Some records
**********
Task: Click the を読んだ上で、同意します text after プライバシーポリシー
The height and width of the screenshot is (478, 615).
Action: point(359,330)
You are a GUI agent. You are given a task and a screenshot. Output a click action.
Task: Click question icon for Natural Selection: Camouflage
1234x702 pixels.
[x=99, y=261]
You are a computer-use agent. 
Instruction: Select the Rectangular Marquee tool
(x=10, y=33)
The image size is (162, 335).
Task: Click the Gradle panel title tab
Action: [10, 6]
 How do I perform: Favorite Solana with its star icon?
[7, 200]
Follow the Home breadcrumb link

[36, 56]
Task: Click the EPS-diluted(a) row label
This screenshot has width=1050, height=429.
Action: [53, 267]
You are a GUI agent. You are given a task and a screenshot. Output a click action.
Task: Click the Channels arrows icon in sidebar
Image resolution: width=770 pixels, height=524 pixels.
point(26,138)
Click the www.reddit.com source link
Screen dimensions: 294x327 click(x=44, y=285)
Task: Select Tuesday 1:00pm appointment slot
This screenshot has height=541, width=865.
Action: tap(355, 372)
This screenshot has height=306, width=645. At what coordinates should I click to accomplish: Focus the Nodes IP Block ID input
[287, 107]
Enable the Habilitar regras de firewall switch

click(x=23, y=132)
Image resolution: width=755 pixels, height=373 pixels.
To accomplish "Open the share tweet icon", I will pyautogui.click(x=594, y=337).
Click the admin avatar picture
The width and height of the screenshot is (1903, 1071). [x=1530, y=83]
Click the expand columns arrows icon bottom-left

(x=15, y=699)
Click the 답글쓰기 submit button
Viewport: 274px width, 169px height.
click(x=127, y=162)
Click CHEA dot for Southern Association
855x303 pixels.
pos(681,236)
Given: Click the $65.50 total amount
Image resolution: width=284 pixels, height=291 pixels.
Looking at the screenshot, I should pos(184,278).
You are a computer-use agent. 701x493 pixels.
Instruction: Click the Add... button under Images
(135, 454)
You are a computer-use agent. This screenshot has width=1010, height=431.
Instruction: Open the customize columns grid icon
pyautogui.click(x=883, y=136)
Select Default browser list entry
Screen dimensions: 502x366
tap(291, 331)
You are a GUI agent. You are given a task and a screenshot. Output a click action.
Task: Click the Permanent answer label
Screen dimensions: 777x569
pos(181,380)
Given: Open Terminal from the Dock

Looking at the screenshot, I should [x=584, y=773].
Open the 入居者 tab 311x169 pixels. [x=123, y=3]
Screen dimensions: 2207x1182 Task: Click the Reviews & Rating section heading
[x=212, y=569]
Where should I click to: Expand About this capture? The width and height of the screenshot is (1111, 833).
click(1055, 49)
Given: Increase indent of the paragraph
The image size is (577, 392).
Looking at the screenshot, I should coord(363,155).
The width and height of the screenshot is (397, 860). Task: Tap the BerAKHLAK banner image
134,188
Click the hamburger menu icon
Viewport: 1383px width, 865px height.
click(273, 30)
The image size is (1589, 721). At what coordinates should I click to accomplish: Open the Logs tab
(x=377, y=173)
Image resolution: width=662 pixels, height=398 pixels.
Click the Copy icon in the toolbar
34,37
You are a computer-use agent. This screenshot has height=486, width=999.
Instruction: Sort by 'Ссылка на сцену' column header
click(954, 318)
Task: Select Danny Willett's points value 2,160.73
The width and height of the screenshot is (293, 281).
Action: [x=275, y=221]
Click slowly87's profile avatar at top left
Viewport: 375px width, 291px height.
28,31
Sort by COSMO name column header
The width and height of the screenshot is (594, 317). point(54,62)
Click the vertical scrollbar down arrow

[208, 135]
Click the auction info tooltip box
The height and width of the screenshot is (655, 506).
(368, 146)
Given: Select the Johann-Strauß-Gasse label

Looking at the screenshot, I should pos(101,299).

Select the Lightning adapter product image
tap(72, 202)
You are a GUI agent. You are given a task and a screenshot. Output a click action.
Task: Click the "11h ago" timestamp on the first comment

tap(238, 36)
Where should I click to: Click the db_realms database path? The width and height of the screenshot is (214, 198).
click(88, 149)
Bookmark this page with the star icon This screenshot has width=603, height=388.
**********
| Exercise requirements |
Copy out the lines of the records verbatim, beginning with the line that contains "Image resolution: width=662" and continuing through the end of the records.

| Task answer |
Image resolution: width=662 pixels, height=398 pixels.
Click the Copy icon in the toolbar
34,37
You are a computer-use agent. This screenshot has height=486, width=999.
Instruction: Sort by 'Ссылка на сцену' column header
click(954, 318)
Task: Select Danny Willett's points value 2,160.73
The width and height of the screenshot is (293, 281).
Action: [x=275, y=221]
Click slowly87's profile avatar at top left
Viewport: 375px width, 291px height.
28,31
Sort by COSMO name column header
The width and height of the screenshot is (594, 317). point(54,62)
Click the vertical scrollbar down arrow

[208, 135]
Click the auction info tooltip box
The height and width of the screenshot is (655, 506).
(368, 146)
Given: Select the Johann-Strauß-Gasse label

Looking at the screenshot, I should pos(101,299).

Select the Lightning adapter product image
tap(72, 202)
You are a GUI agent. You are given a task and a screenshot. Output a click action.
Task: Click the "11h ago" timestamp on the first comment

tap(238, 36)
Where should I click to: Click the db_realms database path? The width and height of the screenshot is (214, 198).
click(88, 149)
Bookmark this page with the star icon This screenshot has width=603, height=388.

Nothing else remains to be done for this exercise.